The Tjerk Hiddes arrived at Betano in the middle of the night. My grandfather’s navigation officer, Lieutenant Keesom, used the artillery radar and ASDIC sonar to navigate the reefs and cliffs along the Timorese coast – advanced technologies at the time.
But my grandfather was just as familiar with the old sailor’s tricks: “I went ahead dead slow and ran my anchor two or three shackles out. It was actually a sounding lead hanging down and if it hit the bottom I would know that we were in shallow water.”
“Suddenly we saw ahead, on the beach, the three fires agreed as the landing beacon. We dropped the collapsible boats, while still going ahead and towed them in with our two power boats. These power boats stayed just to seaward of the surf to tow the collapsible boats back out.”
“My first man ashore looked around with Tommy Gun ready, thinking ‘what shall I meet, Japs or whatsoever?’ It seemed a long time to him before a lone figure in the darkness made the correct recognition signal with a feeble light, and asked. ‘Did you come to pick us up?'”
“‘Yes. I came for that,’ my man replied. Then the stranger whistled and suddenly the beach was crowded with men. First they loaded the sick and wounded and about twenty women and children and sent them out to the ship.”
“At a certain moment, two of the men on the beach, one from the ship and one from shore realised that even though they were talking English, they were both Dutchmen. It was hard for these people to believe that they were being rescued by a Dutch man-of-war. When they did accept the reality, they said that Tjerk Hiddes must have been sent by God!”
The Tjerk Hiddes made three high-speed return trips, successfully evacuating over 1000 people. The ship was never sighted by a Japanese plane. Admiral Gordon reported: “Kruys had been right in his gamble that the Japanese wouldn’t change their patrol schedule. He learned years later that the patrol was finally changed in March 1943, right on schedule.”
My grandfather was awarded the Legion of Merit by President Roosevelt: ‘By his fearless determination, excellent judgment, and outstanding professional ability throughout this period, he brought to a successful conclusion an extremely difficult and perilous mission.’

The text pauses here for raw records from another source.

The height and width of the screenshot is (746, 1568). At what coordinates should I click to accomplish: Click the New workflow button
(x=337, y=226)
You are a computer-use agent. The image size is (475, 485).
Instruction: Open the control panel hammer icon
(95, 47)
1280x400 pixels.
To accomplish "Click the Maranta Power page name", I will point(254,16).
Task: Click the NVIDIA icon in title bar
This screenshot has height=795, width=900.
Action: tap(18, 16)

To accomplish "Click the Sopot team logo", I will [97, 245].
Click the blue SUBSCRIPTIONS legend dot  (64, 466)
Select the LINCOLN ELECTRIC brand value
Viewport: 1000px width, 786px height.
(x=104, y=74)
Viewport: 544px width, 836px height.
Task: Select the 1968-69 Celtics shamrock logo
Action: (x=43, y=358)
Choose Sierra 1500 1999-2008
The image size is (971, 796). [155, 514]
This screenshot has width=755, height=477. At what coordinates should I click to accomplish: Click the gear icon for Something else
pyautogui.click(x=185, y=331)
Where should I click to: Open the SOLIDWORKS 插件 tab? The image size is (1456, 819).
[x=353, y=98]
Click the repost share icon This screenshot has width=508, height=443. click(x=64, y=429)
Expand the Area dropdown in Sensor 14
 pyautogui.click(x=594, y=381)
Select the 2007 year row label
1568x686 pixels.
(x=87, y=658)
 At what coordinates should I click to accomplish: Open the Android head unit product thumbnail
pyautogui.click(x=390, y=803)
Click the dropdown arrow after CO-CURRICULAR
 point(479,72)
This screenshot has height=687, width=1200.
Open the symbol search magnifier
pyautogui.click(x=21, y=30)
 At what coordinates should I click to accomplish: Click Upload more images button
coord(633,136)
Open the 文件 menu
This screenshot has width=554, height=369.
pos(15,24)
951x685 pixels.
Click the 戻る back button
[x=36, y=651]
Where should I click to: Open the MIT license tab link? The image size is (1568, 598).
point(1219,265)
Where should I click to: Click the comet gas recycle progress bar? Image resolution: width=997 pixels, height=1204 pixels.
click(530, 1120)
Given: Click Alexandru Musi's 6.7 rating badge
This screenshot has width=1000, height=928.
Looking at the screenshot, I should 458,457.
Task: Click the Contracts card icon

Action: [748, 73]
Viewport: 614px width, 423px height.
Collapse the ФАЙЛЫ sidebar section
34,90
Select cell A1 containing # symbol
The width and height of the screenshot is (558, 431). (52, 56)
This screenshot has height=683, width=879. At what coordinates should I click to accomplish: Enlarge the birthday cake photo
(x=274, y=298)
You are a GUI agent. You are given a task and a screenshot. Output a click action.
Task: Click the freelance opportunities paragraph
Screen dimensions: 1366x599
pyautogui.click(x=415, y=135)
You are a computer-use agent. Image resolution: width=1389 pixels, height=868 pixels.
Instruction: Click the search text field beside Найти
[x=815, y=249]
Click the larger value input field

After World War II my grandfather became vice-admiral in the Royal Netherlands Navy. He lived in the Netherlands until his death on 20 April 1985.
Sacrifice and freedom
As fate would have it, I had the privilege of looking after one of the Australian Timor veterans rescued by my grandfather. He was in his nineties but he spoke about how they built the radio transmitter as if it happened yesterday.
Re-discovering this story in the family archives has changed the way I think about ANZAC day. I realised that, although it’s a primarily Australian-New Zealand-British tradition, its values of sacrifice and freedom are non-exclusive, and its tragedies universal.
With some imagination most of us can relate to the ANZAC spirit – even if we were born outside Australia or don’t have ancestors who took part in an Australian military conflict.
In loving memory of my grandfather Willem Jan Kruys (1906-1985). Lest we forget.